● **AIM OF THE EXERCISE**
Once you reach the line holding "This screenshot has width=836, height=818.", write out that line and every later one exactly, ending with the last line of the data; write nothing else.

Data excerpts
· · · ·

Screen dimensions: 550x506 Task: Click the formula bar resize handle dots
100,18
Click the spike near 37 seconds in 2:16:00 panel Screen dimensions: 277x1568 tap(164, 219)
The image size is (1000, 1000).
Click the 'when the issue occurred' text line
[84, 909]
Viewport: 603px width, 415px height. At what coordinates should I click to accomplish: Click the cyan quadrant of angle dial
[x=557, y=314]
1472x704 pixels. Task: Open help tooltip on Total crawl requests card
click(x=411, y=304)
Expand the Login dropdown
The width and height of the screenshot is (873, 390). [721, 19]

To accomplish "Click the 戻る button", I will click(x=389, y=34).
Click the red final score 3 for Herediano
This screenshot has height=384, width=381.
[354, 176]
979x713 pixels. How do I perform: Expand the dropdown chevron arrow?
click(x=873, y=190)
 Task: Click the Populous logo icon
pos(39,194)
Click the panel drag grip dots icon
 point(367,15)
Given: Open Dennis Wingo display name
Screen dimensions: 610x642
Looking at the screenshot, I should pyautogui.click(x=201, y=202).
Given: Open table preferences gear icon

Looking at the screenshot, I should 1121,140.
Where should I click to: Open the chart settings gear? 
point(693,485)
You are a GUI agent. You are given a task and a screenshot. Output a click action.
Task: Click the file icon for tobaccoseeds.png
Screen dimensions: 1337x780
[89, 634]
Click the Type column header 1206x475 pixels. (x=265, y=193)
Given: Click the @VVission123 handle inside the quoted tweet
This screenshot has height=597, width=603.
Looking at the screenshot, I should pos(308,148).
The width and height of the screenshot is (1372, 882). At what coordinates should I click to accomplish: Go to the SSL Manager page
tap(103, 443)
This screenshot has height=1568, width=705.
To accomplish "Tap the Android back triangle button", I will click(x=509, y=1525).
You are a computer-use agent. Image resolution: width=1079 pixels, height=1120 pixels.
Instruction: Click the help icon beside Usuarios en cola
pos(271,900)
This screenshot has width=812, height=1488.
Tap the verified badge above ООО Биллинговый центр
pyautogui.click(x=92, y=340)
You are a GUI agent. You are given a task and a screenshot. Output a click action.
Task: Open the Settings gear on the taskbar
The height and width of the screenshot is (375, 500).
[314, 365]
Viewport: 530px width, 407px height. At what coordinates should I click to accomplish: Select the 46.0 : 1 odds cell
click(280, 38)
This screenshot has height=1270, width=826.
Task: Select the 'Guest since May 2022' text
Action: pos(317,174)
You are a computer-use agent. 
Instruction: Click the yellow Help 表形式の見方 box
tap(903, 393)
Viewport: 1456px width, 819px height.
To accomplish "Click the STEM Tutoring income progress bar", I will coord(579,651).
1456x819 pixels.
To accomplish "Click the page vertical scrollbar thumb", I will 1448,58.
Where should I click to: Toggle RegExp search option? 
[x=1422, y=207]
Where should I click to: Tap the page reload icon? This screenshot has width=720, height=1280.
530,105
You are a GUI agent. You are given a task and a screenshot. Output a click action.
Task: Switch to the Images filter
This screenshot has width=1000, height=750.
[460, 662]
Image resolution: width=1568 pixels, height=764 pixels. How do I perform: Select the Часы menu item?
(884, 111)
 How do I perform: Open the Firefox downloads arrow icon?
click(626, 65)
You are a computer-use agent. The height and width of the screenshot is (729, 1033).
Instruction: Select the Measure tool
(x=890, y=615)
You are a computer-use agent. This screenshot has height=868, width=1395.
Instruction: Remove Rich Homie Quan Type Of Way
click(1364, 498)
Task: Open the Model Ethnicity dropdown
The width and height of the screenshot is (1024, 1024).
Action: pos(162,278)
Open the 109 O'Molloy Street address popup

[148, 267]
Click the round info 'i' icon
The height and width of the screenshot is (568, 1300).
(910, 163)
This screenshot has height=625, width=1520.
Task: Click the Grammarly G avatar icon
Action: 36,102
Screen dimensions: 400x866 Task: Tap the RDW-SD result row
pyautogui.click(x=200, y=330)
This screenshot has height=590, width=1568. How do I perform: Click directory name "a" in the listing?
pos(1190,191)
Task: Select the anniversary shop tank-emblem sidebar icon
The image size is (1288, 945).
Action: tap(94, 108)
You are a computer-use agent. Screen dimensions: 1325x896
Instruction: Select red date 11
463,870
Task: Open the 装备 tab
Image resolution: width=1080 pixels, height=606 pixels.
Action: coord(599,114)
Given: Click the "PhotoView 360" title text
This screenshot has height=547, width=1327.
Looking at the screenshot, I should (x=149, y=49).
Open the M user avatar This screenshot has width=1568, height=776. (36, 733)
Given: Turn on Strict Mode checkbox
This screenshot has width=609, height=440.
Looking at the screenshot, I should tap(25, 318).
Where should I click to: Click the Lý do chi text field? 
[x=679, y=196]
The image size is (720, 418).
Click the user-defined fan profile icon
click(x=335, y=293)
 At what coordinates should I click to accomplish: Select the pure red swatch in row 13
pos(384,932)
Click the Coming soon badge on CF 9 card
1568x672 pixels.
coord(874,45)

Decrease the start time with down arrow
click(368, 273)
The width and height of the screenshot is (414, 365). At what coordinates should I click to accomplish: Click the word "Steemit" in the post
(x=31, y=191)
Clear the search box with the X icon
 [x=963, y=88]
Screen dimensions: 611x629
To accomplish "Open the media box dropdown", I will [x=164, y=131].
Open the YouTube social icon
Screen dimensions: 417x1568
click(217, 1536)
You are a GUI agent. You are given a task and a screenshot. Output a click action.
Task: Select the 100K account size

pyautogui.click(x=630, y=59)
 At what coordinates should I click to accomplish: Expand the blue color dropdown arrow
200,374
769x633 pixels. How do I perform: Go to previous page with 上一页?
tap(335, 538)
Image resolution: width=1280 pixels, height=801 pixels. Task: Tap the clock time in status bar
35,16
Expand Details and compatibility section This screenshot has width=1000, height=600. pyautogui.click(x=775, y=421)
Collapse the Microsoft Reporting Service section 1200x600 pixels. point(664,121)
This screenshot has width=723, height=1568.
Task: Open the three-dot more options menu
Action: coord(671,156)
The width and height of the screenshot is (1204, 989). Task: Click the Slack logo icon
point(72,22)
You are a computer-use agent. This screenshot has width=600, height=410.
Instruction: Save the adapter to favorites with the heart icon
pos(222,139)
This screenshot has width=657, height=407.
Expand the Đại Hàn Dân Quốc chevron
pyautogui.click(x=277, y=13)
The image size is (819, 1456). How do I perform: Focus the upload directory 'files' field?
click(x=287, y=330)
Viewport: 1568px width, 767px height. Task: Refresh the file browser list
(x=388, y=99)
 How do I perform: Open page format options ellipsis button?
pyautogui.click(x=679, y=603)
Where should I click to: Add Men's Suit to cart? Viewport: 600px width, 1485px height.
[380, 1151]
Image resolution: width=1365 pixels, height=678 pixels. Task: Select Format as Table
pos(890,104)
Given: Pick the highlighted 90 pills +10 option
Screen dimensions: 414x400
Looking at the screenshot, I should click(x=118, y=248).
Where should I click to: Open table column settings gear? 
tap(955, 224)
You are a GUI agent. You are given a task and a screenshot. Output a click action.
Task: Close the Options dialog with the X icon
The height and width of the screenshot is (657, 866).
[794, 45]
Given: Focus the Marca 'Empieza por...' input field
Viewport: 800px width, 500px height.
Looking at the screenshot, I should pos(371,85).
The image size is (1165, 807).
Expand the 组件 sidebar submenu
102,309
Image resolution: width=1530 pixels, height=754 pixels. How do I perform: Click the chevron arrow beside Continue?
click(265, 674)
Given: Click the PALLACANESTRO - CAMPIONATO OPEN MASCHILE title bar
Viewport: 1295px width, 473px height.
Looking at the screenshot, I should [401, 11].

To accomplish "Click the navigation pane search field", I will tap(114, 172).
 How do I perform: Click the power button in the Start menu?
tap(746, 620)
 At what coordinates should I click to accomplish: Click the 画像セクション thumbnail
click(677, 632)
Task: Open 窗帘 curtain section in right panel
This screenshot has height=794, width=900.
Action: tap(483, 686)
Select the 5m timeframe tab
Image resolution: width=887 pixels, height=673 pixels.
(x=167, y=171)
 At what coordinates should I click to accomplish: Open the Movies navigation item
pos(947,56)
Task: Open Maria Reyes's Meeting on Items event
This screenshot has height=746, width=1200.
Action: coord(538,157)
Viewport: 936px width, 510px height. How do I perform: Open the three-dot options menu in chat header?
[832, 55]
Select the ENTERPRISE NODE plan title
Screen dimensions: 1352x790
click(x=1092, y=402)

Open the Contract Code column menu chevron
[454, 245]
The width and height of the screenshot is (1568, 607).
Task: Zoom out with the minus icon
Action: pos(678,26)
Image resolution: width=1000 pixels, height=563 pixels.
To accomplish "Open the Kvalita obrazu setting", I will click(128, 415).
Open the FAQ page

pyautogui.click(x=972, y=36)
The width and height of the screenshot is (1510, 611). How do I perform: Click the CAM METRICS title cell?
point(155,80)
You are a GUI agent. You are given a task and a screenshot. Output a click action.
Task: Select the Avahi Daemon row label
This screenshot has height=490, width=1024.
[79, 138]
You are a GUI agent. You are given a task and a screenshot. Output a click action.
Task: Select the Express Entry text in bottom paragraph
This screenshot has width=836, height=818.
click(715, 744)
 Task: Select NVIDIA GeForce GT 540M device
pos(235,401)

· · · ·

● **OUTPUT FOR THIS EXERCISE**
This screenshot has width=836, height=818.
click(715, 744)
 Task: Select NVIDIA GeForce GT 540M device
pos(235,401)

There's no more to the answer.